Reading passage —
---

Despite difficulties in combining pretreatment processes with automatic discrete analysis, some pretreatment systems have been combined to automatic analysis apparatuses. Some of these systems are described below for reference.
On-Board Pretreatment of Whole Blood in Discrete Photometric Analyzers in the Measurement of Glycated Hemoglobin A1c (HbA1c).
In on-board methods to measure HbA1c, a sample of whole blood is hemolyzed within a discrete photometric analyzer to release the hemoglobin molecules from within blood cells. Hemolyzation is carried out by mixing whole blood with hemolyzing reagent in a reaction vessel or a cuvette and incubating the mixture for a defined time. After hemolyzation, an aliquot of the mixture is sampled to measure HbA1c content with a turbidimetric inhibition immunoassay and another aliquot is sampled to measure total hemoglobin content. In such method, the analytes and matrix components are not separated prior to the analyzing. This kind of analysis can be performed by Konelab™ clinical chemistry analyzers (Thermo Fisher Scientific), for example.

---

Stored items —
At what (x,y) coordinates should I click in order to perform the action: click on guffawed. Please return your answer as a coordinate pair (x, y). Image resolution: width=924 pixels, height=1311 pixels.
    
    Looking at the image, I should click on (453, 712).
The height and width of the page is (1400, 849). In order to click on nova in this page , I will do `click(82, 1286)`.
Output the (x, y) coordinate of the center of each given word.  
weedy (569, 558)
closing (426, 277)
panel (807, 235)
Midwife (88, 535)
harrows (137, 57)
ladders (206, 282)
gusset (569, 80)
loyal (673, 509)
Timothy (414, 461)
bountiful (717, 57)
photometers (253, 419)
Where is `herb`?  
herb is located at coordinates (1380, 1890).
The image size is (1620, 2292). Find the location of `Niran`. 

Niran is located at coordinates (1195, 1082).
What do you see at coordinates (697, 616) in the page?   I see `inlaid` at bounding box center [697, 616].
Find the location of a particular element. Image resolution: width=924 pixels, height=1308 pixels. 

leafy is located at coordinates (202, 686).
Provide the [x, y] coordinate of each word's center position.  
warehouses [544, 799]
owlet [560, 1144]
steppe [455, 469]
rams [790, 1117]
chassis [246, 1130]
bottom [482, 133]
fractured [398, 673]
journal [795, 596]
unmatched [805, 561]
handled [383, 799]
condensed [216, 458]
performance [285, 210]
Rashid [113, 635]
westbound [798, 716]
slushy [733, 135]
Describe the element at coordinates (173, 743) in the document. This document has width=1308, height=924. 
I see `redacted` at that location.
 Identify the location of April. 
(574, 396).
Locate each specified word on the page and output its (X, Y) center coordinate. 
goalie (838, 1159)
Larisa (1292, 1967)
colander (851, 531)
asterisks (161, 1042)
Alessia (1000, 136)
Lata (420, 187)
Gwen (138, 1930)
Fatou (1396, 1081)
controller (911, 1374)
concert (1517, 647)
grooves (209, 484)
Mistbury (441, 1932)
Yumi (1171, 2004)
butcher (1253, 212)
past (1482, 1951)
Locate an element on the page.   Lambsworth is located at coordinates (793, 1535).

---

Task prompt — Return the part of the pretreatment passage that begins at the words "In on-board methods" and stops after "Scientific), for example.", copied word for word. The listing is separate material and not part of the pretreatment passage.

Response area —
In on-board methods to measure HbA1c, a sample of whole blood is hemolyzed within a discrete photometric analyzer to release the hemoglobin molecules from within blood cells. Hemolyzation is carried out by mixing whole blood with hemolyzing reagent in a reaction vessel or a cuvette and incubating the mixture for a defined time. After hemolyzation, an aliquot of the mixture is sampled to measure HbA1c content with a turbidimetric inhibition immunoassay and another aliquot is sampled to measure total hemoglobin content. In such method, the analytes and matrix components are not separated prior to the analyzing. This kind of analysis can be performed by Konelab™ clinical chemistry analyzers (Thermo Fisher Scientific), for example.